What the exercise asks: Only one stretch of the listing below is wanted: the line with "Conferences (60, 2200)" and all lines after it. Reproduce that stretch exactly.

Data for the task:
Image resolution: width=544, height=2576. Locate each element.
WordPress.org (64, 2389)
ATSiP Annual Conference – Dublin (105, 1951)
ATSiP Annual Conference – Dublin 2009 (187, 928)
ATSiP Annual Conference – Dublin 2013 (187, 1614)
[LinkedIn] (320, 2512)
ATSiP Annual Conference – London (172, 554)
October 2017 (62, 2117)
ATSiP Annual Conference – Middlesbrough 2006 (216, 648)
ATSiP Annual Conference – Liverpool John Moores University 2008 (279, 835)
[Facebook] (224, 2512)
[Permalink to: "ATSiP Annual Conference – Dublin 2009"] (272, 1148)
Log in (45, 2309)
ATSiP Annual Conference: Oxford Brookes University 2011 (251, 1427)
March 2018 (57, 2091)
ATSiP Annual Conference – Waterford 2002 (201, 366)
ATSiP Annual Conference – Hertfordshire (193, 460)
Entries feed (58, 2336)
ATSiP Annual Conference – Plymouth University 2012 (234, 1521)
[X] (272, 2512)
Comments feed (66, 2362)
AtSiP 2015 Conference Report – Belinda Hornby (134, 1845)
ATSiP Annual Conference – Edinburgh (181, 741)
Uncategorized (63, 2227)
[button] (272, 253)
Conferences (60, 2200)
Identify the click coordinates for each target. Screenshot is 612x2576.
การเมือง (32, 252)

Answer:
Conferences (60, 2200)
Identify the click coordinates for each target. Screenshot is 612x2576.
การเมือง (32, 252)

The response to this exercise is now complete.